As far as the DVLA is concerned, the state of the art testing equipment in Norwich Hospital Eye Clinic is not good enough for their purposes. Instead they believe that a small High Street shop has better equipment for their purposes.

If I fail this one-off test for any reason, my driving licence will be permanently revoked, with no appeal.

Is it any wonder I am so fed up?

The Eyes Have It

Apologies for not keeping up with your posts today, but I spent a long time at the eye clinic this morning. After two years of waiting, I finally received an appointment for the Glaucoma clinic in Norwich, and attended at 10:30 this morning.

There is no parking there, so it involves driving to Dereham and parking the car, then getting a bus for the forty minute journey into the city. The clinic is not attached to the main hospital, and is in a side street a short walk from the bus station.

On arrival, you check in and wait for your name to be called. Then a technician takes you in for a prolonged eye test. First without wearing your glasses, then with them on. You read out what you can see on the chart, but they don’t tell you if you succeeded in ‘passing’ the test. What follows is a ‘Visual Fields’ test. You have to stare into a machine, one eye at a time. Looking intently at a small bright orange light, you are given a small button to press every time you see a white light flash anywhere inside the screen.

After a while, you are imagining lights where none exist, and forgetting to click the button when you see an obvious one. This takes some time, and once again you have no idea of your success rate.

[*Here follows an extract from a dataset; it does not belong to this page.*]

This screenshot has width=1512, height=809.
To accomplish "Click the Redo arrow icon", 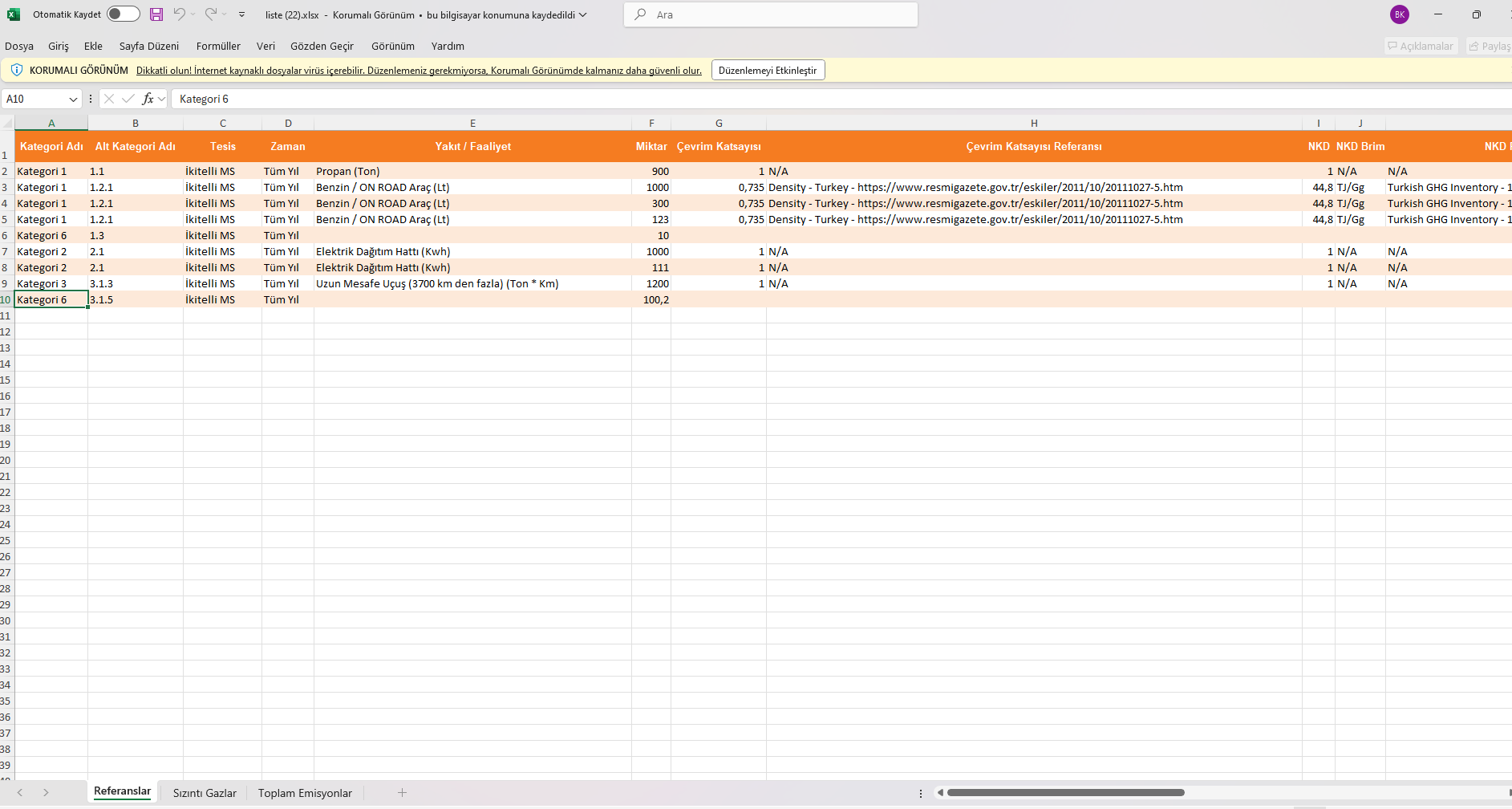I will [x=211, y=14].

Then it is back to the waiting room, until you are called in by the Specialist Eye Nurse Practitioner. In that room, your internal eye pressure is taken, after anaesthetic drops have numbed your eyes so that you do not feel the device touching them. Once that is all over, you are allowed to ask how you are doing. My results were encouraging.

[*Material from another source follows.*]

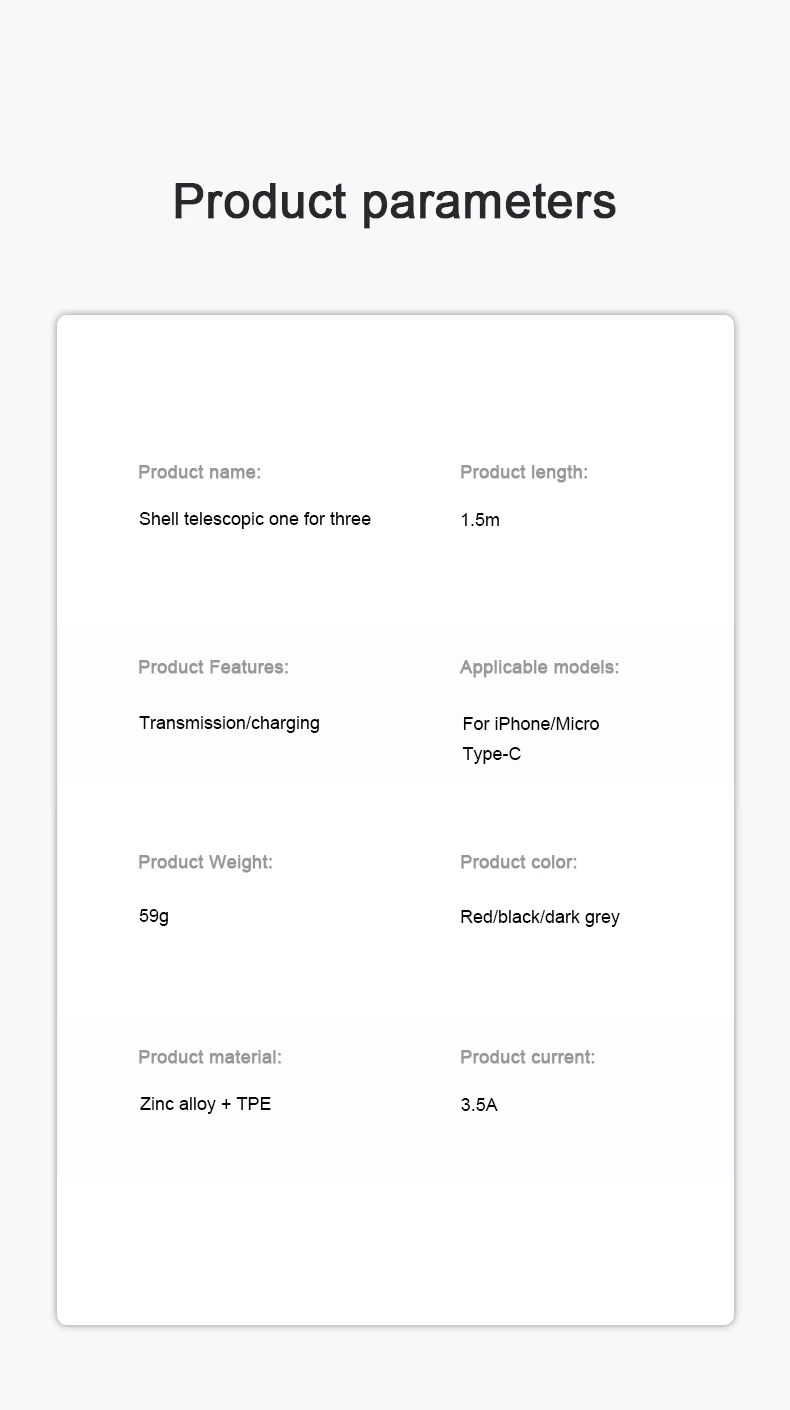Click the word parameters in title
This screenshot has width=790, height=1410.
(489, 204)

Eye Pressure. Good, and less than it was last time. The daily eye drops seem to be working.
Eye Test. Vision good with glasses, less so without. To be expected. No new glasses prescription required.
Visual Fields. In the ‘acceptable’ levels for my age, but far from perfect.

I asked about my cataracts, and was told that they are ‘minimal’ and do not currently require surgery. I was also told that I will not need another appointment for at least a year. Before leaving, I had a painless eye scan in a different room, with a different technician.

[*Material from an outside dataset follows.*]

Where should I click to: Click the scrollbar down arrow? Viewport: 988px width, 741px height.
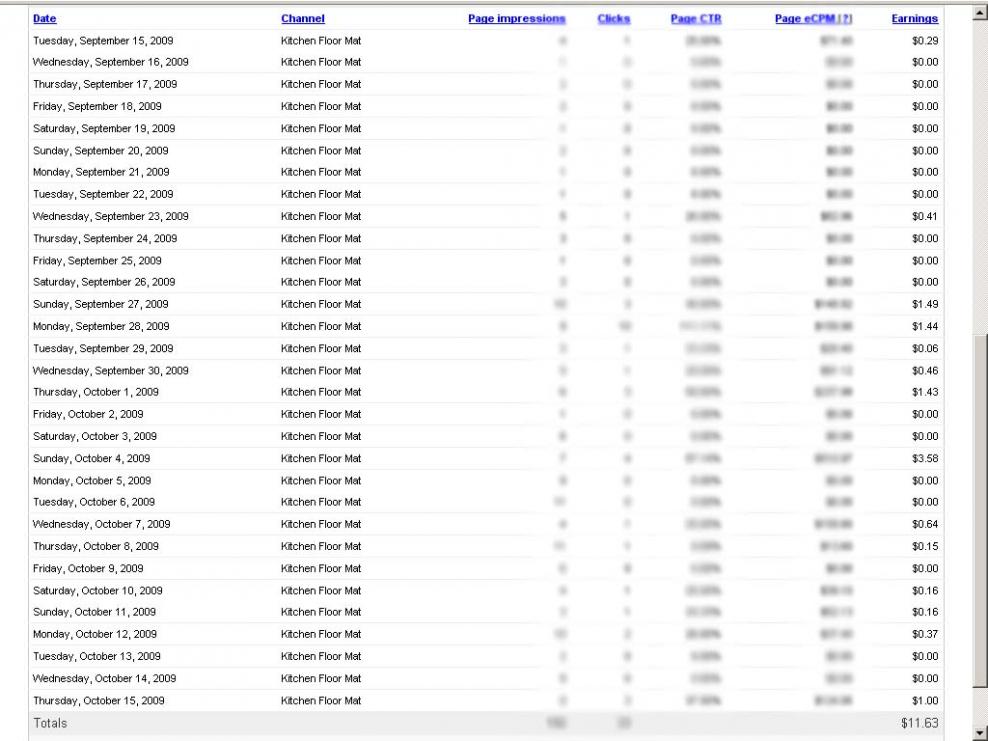(x=979, y=733)
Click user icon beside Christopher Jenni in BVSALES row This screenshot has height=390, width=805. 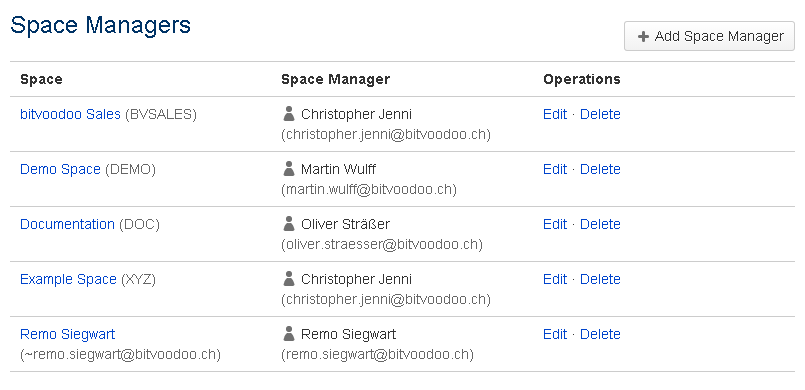289,113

By the time I waited for the bus home and then drove back from Dereham, I had been gone for three and a half hours. Ollie was ready for his walk, and fortunately the sun shone, despite a cold breeze.

This evening, my eyes feel sore and tired where they were ‘prodded’. That is only because the anaesthetic had time to wear off of course. They should be fine tomorrow.

As hospital visits go, that was a good one. And it was free of charge, on the NHS.

I will catch up with everyone tomorrow.